Song by Ed Sheeran

from the album ÷
- Released: 3 March 2017
- Recorded: 2016
- Genre: Pop
- Length: 4:08
- Label: Asylum; Atlantic;
- Songwriters: Ed Sheeran; Johnny McDaid;
- Producer: Ed Sheeran

= Hearts Don't Break Around Here =

"Hearts Don't Break Around Here" is a song by English singer-songwriter Ed Sheeran. It was included on his third studio album ÷ (2017), appearing as the ninth track. After the album's release it charted at number 15 on the UK Singles Chart, despite not being an official single.

== Composition ==
The song is a slow ballad written by Sheeran with Johnny McDaid. It was one of a number of songs they wrote together in a writing session, including "Eraser". According to Sheeran, the song is his favorite on the album and he produced the song himself. The song was written about a girl he knew at school. He described it as being like a singer-songwriter version of "mumble rap" in that it is fluid and not structured, like a stream of consciousness. The chorus of the song was originally intended for a song for James Blunt but one he had forgotten about. He later found the voice note for the chorus, and wrote the lyrics for it.

== Critical reception ==
De Elizabeth from Teen Vogue reviewed the song positively: "It might be time to get the tissues back out, 'cause we've got another love song on our hands...and this one is especially sweet. 'Hearts Don't Break Around Here' captures the fear of opening up and showing your vulnerability to another person, as well as the rewards that can exist on the other side when you do[...]It's the kind of song you'll want to quote in your journal...or use to caption your Instagram photos." "Hearts Don't Break Around Here" is a song based on love for another, and about how "he" loves her.
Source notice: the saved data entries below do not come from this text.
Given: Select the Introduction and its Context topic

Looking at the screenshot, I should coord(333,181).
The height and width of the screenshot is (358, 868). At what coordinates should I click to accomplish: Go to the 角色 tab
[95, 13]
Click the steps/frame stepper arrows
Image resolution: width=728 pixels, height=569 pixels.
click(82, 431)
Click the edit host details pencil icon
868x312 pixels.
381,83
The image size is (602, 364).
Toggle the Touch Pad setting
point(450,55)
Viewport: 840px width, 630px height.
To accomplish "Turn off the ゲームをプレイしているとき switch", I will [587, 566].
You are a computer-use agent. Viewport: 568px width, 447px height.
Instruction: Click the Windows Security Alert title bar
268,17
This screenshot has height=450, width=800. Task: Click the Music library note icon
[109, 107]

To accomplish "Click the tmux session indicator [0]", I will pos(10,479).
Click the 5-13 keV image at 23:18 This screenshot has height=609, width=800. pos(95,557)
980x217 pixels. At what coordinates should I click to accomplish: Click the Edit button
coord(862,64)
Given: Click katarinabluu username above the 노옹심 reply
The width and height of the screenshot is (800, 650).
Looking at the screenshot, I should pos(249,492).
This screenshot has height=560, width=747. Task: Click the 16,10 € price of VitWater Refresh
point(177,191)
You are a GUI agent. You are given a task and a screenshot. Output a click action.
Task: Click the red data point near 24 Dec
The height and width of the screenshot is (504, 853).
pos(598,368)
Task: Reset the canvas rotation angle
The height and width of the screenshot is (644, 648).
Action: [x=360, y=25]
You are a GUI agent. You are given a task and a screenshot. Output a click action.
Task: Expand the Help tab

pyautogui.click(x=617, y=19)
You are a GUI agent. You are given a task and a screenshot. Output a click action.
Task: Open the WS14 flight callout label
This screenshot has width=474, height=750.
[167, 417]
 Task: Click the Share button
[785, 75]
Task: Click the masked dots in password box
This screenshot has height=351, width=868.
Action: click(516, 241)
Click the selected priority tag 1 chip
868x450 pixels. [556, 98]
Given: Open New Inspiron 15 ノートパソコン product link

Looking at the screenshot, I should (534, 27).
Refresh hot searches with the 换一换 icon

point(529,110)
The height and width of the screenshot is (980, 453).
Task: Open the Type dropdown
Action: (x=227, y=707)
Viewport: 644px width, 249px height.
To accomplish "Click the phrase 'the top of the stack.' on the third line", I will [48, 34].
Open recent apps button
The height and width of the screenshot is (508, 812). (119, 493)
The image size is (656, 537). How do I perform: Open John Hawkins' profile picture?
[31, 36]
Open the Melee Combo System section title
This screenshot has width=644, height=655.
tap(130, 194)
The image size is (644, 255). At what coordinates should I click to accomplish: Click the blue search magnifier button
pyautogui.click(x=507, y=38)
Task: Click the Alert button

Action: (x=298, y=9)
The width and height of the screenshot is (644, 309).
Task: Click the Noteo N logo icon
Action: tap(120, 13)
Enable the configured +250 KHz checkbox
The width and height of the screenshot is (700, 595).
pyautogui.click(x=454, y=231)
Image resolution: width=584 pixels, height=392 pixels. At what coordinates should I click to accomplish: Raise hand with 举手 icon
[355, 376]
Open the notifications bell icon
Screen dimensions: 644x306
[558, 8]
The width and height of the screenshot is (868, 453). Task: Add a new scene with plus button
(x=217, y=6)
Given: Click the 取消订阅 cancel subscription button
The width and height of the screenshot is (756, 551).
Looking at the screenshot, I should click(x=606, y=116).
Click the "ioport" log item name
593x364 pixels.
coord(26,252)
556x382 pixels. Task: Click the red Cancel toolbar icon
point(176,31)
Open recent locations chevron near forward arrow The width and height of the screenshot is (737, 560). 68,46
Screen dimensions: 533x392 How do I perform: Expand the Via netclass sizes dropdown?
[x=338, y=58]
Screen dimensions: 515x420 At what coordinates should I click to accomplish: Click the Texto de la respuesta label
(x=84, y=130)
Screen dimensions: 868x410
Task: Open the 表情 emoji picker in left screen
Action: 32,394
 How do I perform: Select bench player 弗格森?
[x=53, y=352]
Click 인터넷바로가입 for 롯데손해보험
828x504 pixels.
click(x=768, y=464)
== Charts and certifications ==

=== Charts ===

| Chart (2017) | Peak position |
|---|---|
| Australia (ARIA) | 32 |
| Austria (Ö3 Austria Top 40) | 45 |
| Canada Hot 100 (Billboard) | 42 |
| Czech Republic Singles Digital (ČNS IFPI) | 26 |
| Denmark (Tracklisten) | 32 |
| France (SNEP) | 115 |
| Germany (GfK) | 45 |
| Hungary (Stream Top 40) | 37 |
| Ireland (IRMA) | 13 |
| Italy (FIMI) | 54 |
| Netherlands (Single Top 100) | 25 |
| Slovakia Singles Digital (ČNS IFPI) | 29 |
| Sweden (Sverigetopplistan) | 43 |
| UK Singles (OCC) | 15 |
| US Billboard Hot 100 | 93 |

=== Certifications ===

| Region | Certification | Certified units/sales |
| Canada (Music Canada) | Platinum | 80,000^{‡} |
| Denmark (IFPI Danmark) | Gold | 45,000^{‡} |
| Italy (FIMI) | Gold | 25,000^{‡} |
| New Zealand (RMNZ) | Platinum | 30,000^{‡} |
| Poland (ZPAV) | Gold | 25,000^{‡} |
| United Kingdom (BPI) | Platinum | 600,000^{‡} |
| United States (RIAA) | Gold | 500,000^{‡} |
^{‡} Sales+streaming figures based on certification alone.